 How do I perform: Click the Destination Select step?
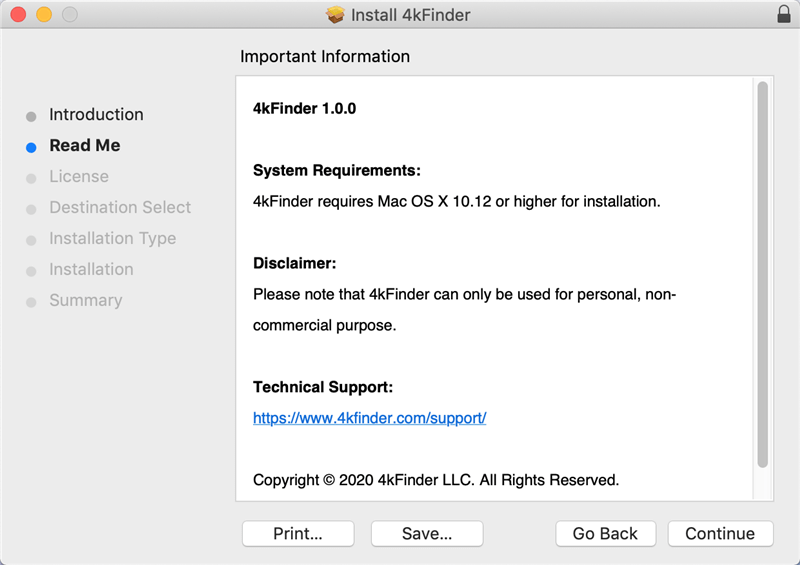pos(120,208)
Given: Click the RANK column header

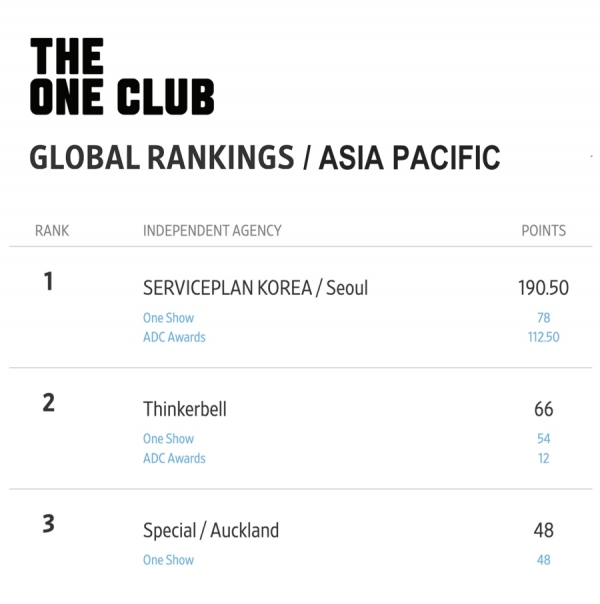Looking at the screenshot, I should [52, 231].
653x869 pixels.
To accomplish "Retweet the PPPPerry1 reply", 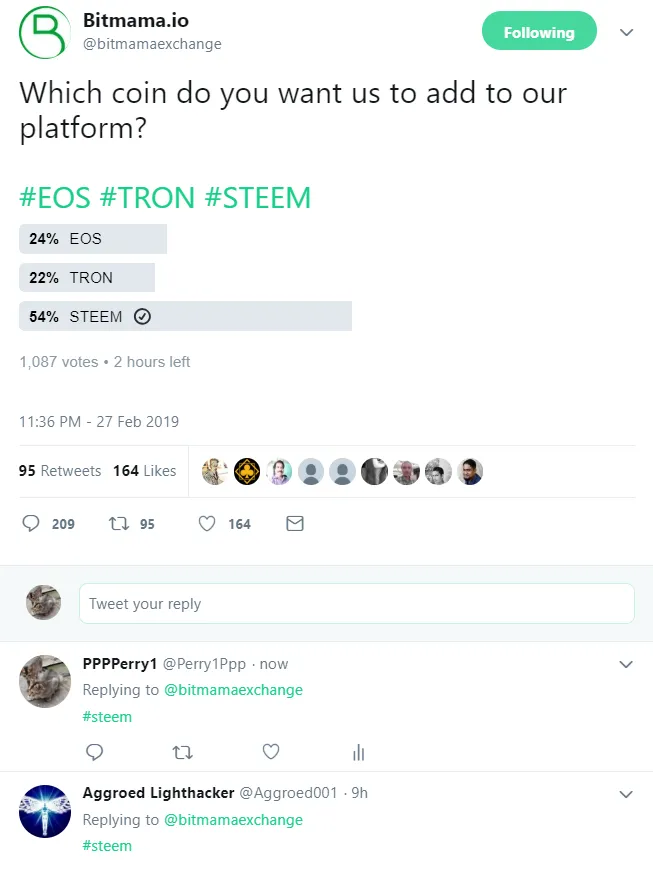I will (182, 752).
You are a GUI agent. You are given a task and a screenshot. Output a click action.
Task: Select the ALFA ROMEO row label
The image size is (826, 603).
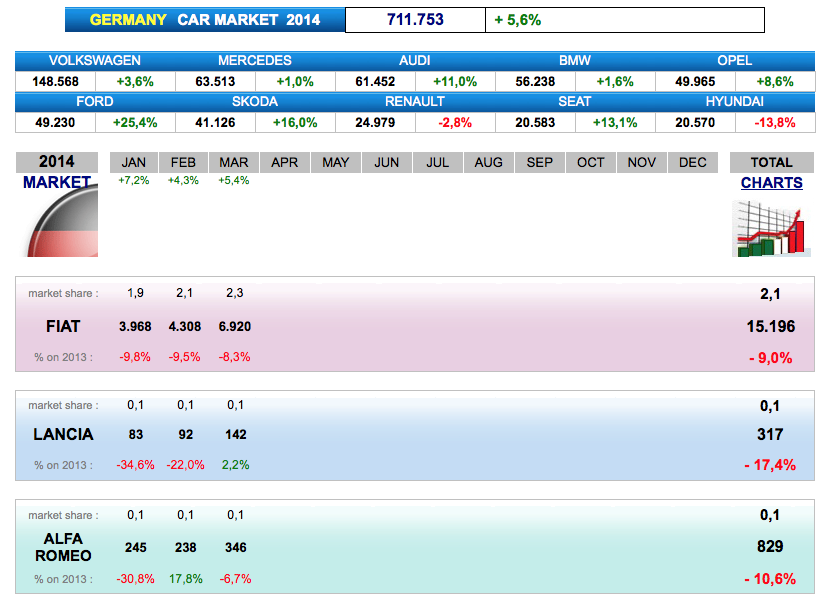coord(63,547)
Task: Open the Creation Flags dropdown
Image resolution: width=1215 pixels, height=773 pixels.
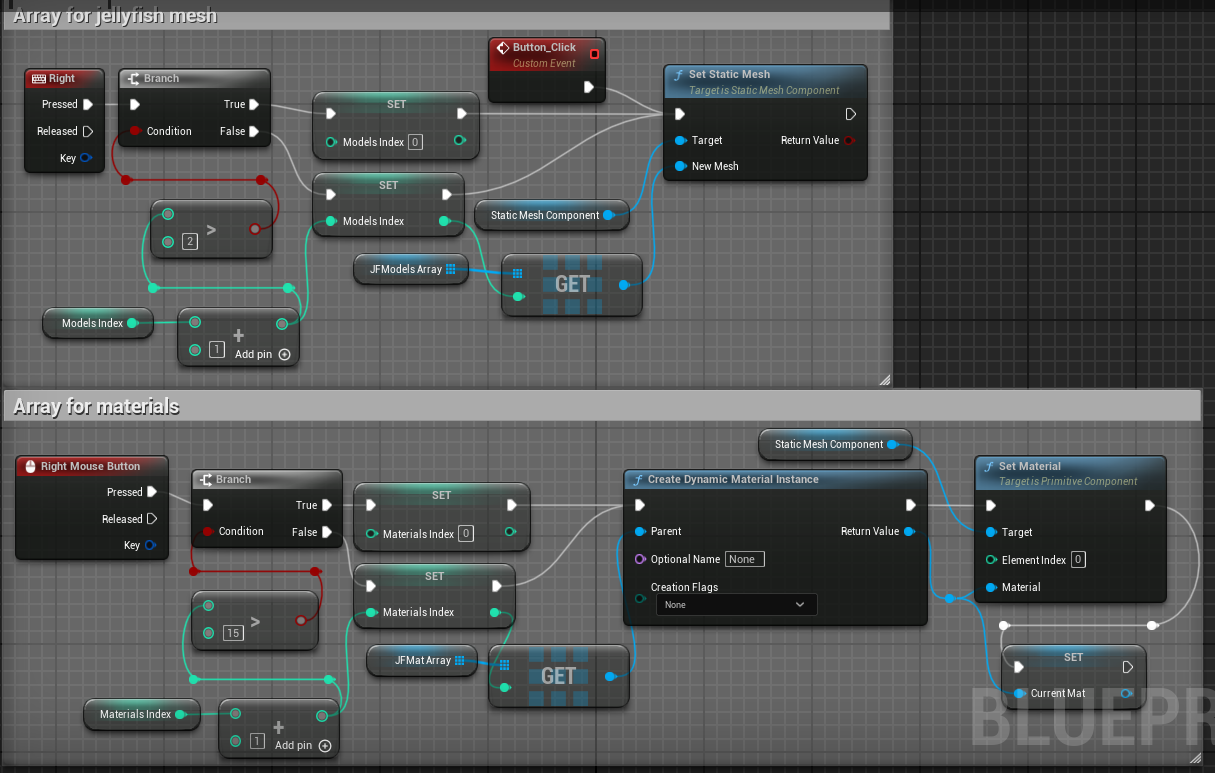Action: [x=736, y=605]
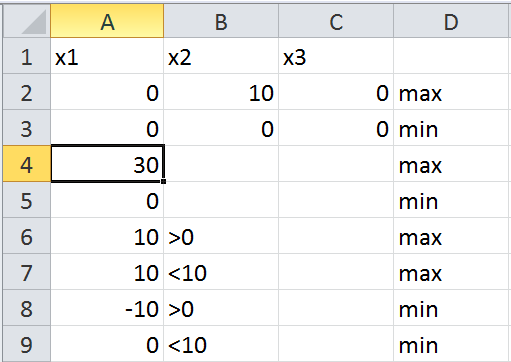Select row 9 header
Viewport: 511px width, 362px height.
click(27, 344)

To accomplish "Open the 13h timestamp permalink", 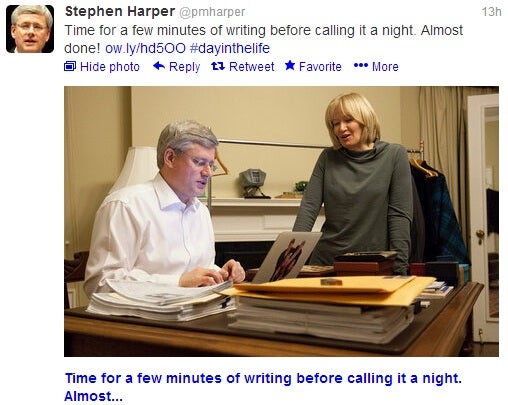I will point(491,12).
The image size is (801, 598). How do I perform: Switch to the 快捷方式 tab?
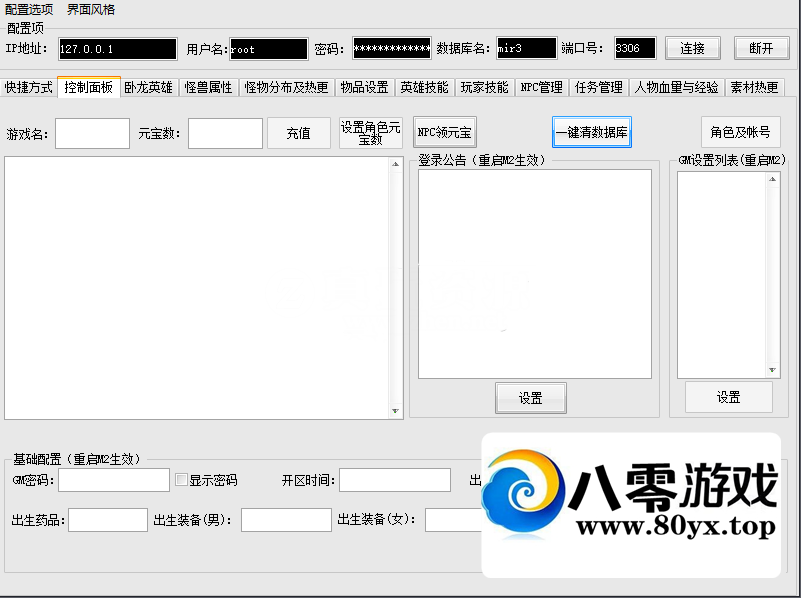29,87
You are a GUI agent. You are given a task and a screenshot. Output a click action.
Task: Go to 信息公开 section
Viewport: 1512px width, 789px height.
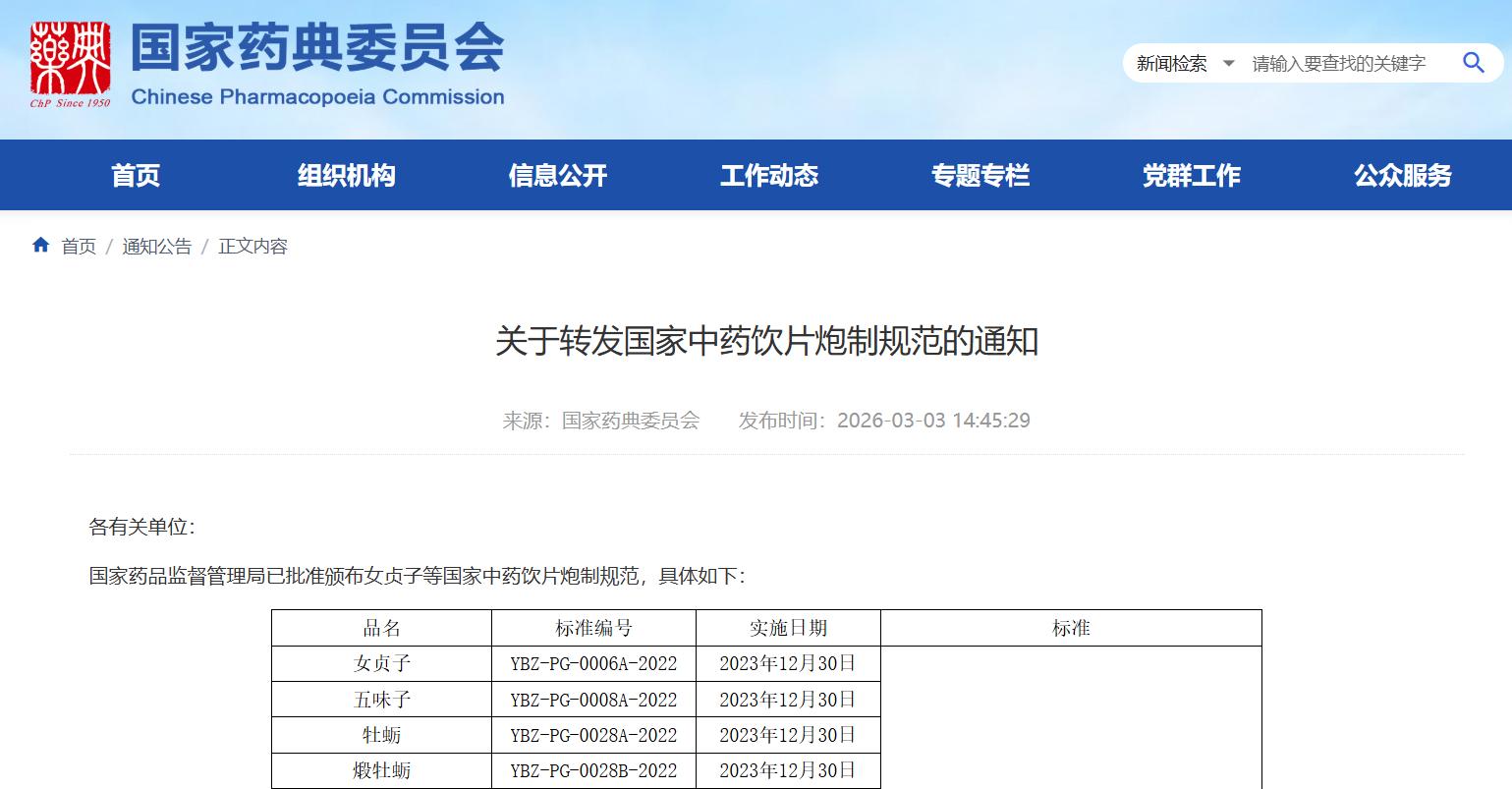coord(558,176)
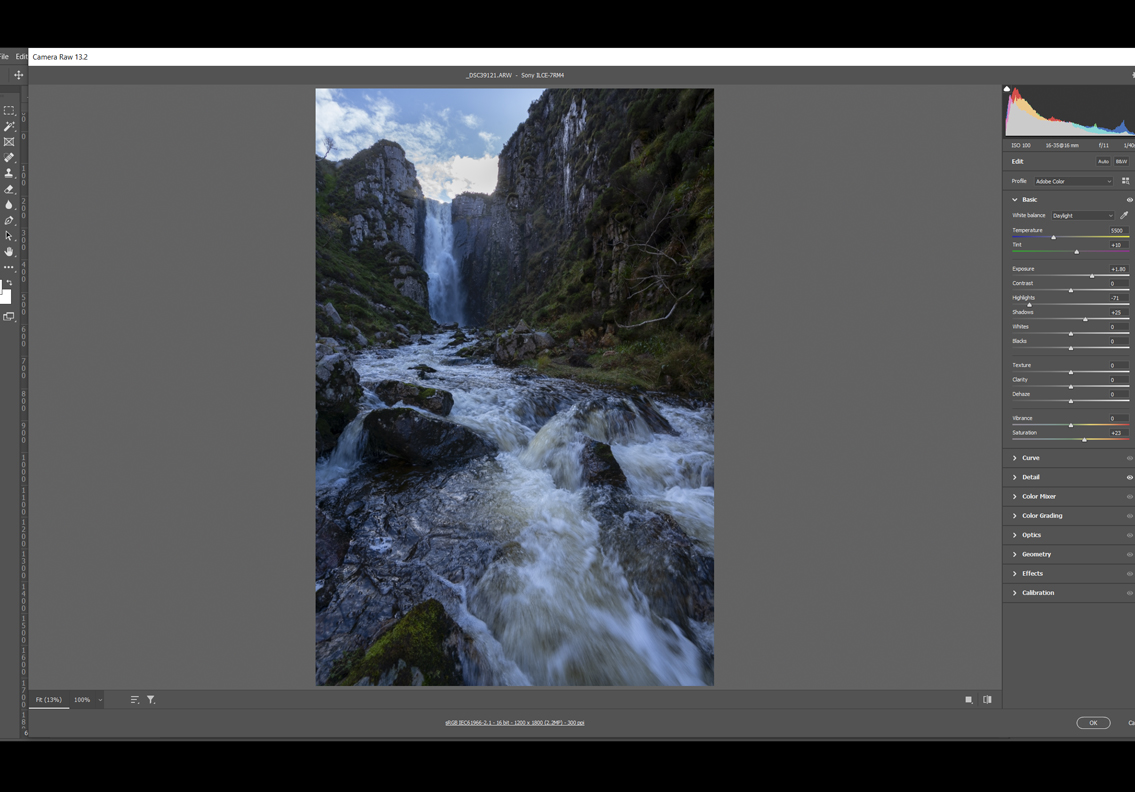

• [Exercise description]: Transcribe exactly, and only, the lines from the one with "Task: Go to 信息公开 section" through the final line of the data above. The pictures stay out.

• [Your response]:
Task: Go to 信息公开 section
Viewport: 1512px width, 789px height.
coord(558,176)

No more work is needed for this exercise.